9. Sí, podemos transformar el modelo económico

La banca y las finanzas éticas están creciendo y pueden crecer más. Las cooperativas de energía verde, como Som Energia, están creciendo y pueden crecer más. Las cooperativas de consumo no paran de multiplicarse. Las cooperativas agrarias también son cada vez más fuertes frente a los supermercados. La vivienda cooperativa es un modelo creciente, como demuestra el éxito de Sostre Cívic, y se podrían reconvertir más bloques de pisos al modelo de covivienda. También aparecen nuevos medios de comunicación impulsados por periodistas y, ostras, esto en CRÍTIC nos pone contentos. Y así, mil ejemplos más en la creciente economía social y solidaria, en el campo del cooperativismo catalán y de las ONG y asociaciones sin ánimo de lucro. El cambio debe ser global y del sistema, y no solamente individual. Se necesita ser cada vez más gente caminando hacia la construcción de un modelo económico y de consumo que no sea adicto al crecimiento. También se podría apostar más por sistemas de trueque, compartir e intercambiar, por ejemplo, creando una red de “bibliotecas públicas de las cosas” en casa barrio (¡o en cada calle!) para compartir lavadoras, taladros, herramientas o lo que sea que necesitemos.

10. Sí, podemos tener una sanidad y una educación pública mejores

Educarse no contamina. Tener médicos y enfermeras (¡y farmacéuticas públicas!) que nos cuiden tampoco provocaría más calentamiento que ahora. Velar por los cuidados de los abuelos y de las abuelas, de los niños y niñas, de las personas dependientes, tampoco va contra la Tierra. Lo mejor de todo esto es que el Estado del bienestar (educación, salud y cuidados, y todo lo que va asociado) todavía puede crecer. El gasto público social de Catalunya por habitante es uno de los más bajos de la UE-15. Según reconoce el Departamento de Economía, la Generalitat “está en el grupo de las comunidades autónomas que más han ajustado el gasto”, es decir, de las que más recortes hemos sufrido. Los trabajadores de la educación y de la sanidad, los educadores sociales, los del Servicio de Ocupación o los del ámbito del bienestar social están desbordados.

Tal y como está demostrando la pandemia de COVID-19, en Catalunya, faltan trabajadores públicos. El Gobierno catalán admite que somos la comunidad autónoma con el gasto de personal per capita más bajo de todo el Estado. Según el catedrático de Ciencia Política de la UPF Vicenç Navarro, “Catalunya es el país que menos gente adulta tiene trabajando en servicios públicos”: en Catalunya, una persona adulta de cada 16 trabaja así, mientras que en Suecia lo hace una de cada cinco. “Si tuviésemos el mismo porcentaje de personas adultas trabajando en los servicios públicos que en Suecia, Catalunya tendría 740.000 nuevos puestos de trabajo”, concluye.

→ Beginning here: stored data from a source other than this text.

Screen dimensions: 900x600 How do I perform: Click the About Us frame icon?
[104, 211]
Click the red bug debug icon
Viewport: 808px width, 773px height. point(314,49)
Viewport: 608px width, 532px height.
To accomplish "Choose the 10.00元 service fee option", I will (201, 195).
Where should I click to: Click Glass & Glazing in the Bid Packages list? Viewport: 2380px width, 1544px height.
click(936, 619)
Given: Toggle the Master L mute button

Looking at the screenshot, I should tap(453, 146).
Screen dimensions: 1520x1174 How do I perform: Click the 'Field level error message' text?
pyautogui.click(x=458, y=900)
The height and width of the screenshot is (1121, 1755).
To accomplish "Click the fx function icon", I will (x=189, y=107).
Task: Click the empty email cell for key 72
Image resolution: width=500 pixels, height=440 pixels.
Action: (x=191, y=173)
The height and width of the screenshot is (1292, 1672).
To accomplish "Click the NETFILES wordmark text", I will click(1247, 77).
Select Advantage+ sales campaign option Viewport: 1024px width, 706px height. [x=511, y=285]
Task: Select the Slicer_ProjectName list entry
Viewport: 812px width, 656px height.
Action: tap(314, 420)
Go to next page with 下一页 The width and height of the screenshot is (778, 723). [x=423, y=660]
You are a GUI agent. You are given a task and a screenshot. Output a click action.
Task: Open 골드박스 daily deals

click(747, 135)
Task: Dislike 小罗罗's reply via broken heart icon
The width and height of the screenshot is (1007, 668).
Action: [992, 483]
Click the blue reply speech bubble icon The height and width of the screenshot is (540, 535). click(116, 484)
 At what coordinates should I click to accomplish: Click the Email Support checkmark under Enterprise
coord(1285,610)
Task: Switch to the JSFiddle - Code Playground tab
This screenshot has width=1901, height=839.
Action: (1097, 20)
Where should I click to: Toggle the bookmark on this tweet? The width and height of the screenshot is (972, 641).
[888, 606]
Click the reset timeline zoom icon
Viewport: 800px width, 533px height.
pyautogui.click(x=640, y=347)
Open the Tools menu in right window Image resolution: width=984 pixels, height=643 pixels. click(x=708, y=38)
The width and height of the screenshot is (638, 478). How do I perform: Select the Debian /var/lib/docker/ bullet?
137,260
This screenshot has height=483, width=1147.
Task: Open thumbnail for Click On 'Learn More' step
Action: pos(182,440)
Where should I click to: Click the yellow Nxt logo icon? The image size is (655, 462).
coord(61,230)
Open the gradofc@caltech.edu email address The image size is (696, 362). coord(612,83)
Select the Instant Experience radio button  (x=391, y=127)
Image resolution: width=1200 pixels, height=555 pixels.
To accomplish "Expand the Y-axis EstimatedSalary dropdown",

Posdata 1: las clases medias y altas, sobre todo en Europa y en Estados Unidos, tiene que reducir el consumo de energía, de alimentos y de plásticos. Tienen que bajar el ritmo de vida, primero, para evitar el colapso, y, después, porque las poblaciones empobrecidas de todo el planeta, las que pasan hambre, las que no tienen acceso a agua potable, las que no pueden encender la calefacción en pleno invierno o las que tienen los mínimos para una vida digna sí que deben aumentar su consumo.